Мамаша торопливо плеснула какой-то жидкости в хрустальный стакан, подала. Коралловый ротик приоткрылся, белоснежные зубки сжались на хрустале, как на горле лютого врага – Зина трудно отпила глоток, успокоилась. Мать нежно вырвала из скрюченных пальчиков стакан, пронзительно чёрные глазки злобно уставились на Александра. Он осторожно потянул носом воздух, почувствовал знакомый запах отвара сон-травы. Здесь это зелье называется каким-то мудрёным латинским словом, не запомнишь. Зина несколько секунд сидит молча, пальцы нервно мнут складки платья. Чёрные глаза почти выкатились из орбит, ещё сильнее скосились. "Да она сумасшедшая! – подумал Александр, – припадочная психованная, а то и вовсе бесноватая!» Ему вдруг показалось, что вокруг головы Зины обёрнута не коса, а жёлтая песчаная змея, хвост и тело снаружи, голова внутри, пожирает мозг.
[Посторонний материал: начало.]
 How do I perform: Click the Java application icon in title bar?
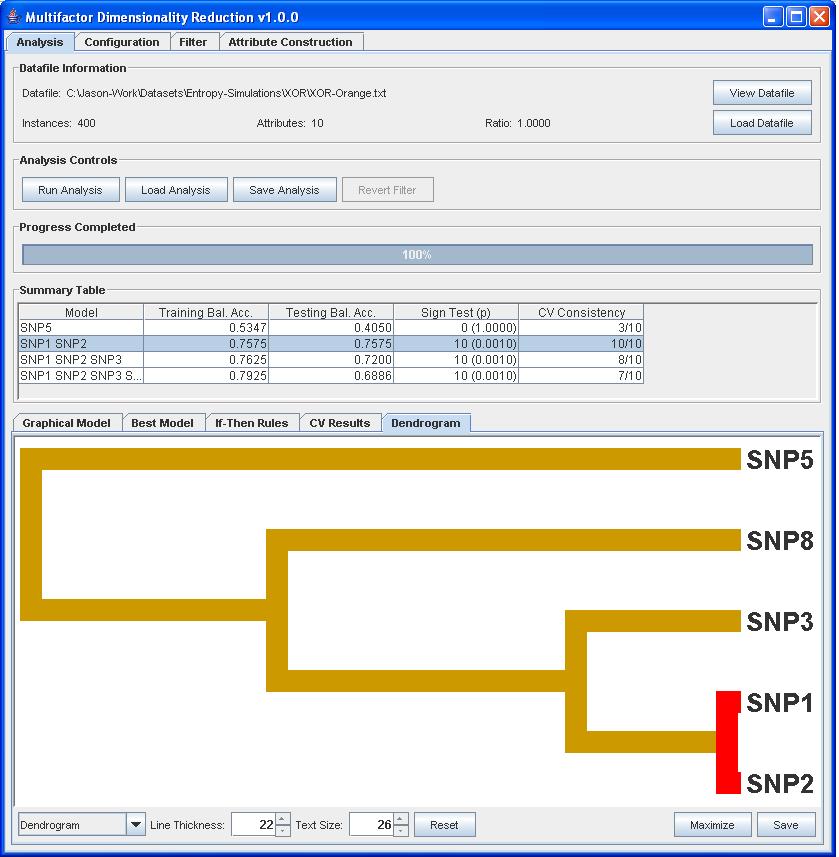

– … я почти было успокоилась, когда узнала, что Марк пропал в пустыне, – снова послышался голос Зины, – но тут появился ты. Не то благородный дурак, не то искатель приключений и сокровищ. Ты не просто вернул моего злейшего врага… Ты вернул его к славе и богатству вместе с любимой красавицей женой. Ты возродил этот проклятый род! Тебе нет прощения!!!
Александр слушал заторможённое бормотание Зины и ему вдруг захотелось… пошутить! Медленно склонил голову на грудь, словно засыпая и, улучив момент, когда в голосе Зины зазвучали горестные нотки, громко, с всхлипыванием и присвистом, всхрапнул! В каменном мешке камеры звук получился такой, словно кабан размером с гору хрюкнул.
– Ах! – как ни в чём ни бывало произнёс Александр, широко раскрывая синие глаза, – я, кажется, вздремнул? Извиняюся!
От такой наглости Зина обмерла. Страшно белеет лицо, чёрные глаза на белом кажутся дырами в преисподнюю. Медленно, словно оживающий труп, встает. Скрюченные пальцы вырывают саблю из рук матери. Александр насмешливо приподнимает бровь.
– Напрасно шутишь, – замороженно растягивая слова, прошептала Зина, – лезвие намазано ядом. Одно прикосновение – и всё. А ты почти голый, не заметил?
Александр насторожился. Только сейчас обратил внимание, что лезвие вымазано чём-то жёлто-зелёным. А он действительно почти голый, если не считать коротких, чуть ниже колен, штанов.
– Ни один яд не действует сразу, – неуверенно ответил он, – я многое успею до смерти…
– Не успе-ешь… хе-хе … – гнусно захихикала Зина, – этот яд не убивает, а парализует. Мгновенно. Ты будешь валяться на полу, не в силах даже моргнуть, но всё видеть и чувствовать. Тебя будут живьём жрать крысы, ты будешь чуять боль, когда они станут выгрызать твою плоть и ты не сможешь сделать ни-че-го!
Зина замахивается… Из тени за спиной выступает мать. Мягко, но решительно удерживает руку дочери.
– Подожди-ка, Зиночка, мы решали по-другому!
Дочь, словно бешеная волчица, поворачивается, мгновение смотрит в чёрные глаза. Обмякла, опустила руку.
– Вот хорошо, доченька, вот хорошо … – торопливо бормотала мать, отбирая саблю, – сядь, успокойся…
Зина опускается на стул, словно тряпичная кукла, руки вытягиваются вдоль тела. Секунду молча смотрит перёд собой отсутствующим взглядом, глубоко вздыхает, взгляд поднимается.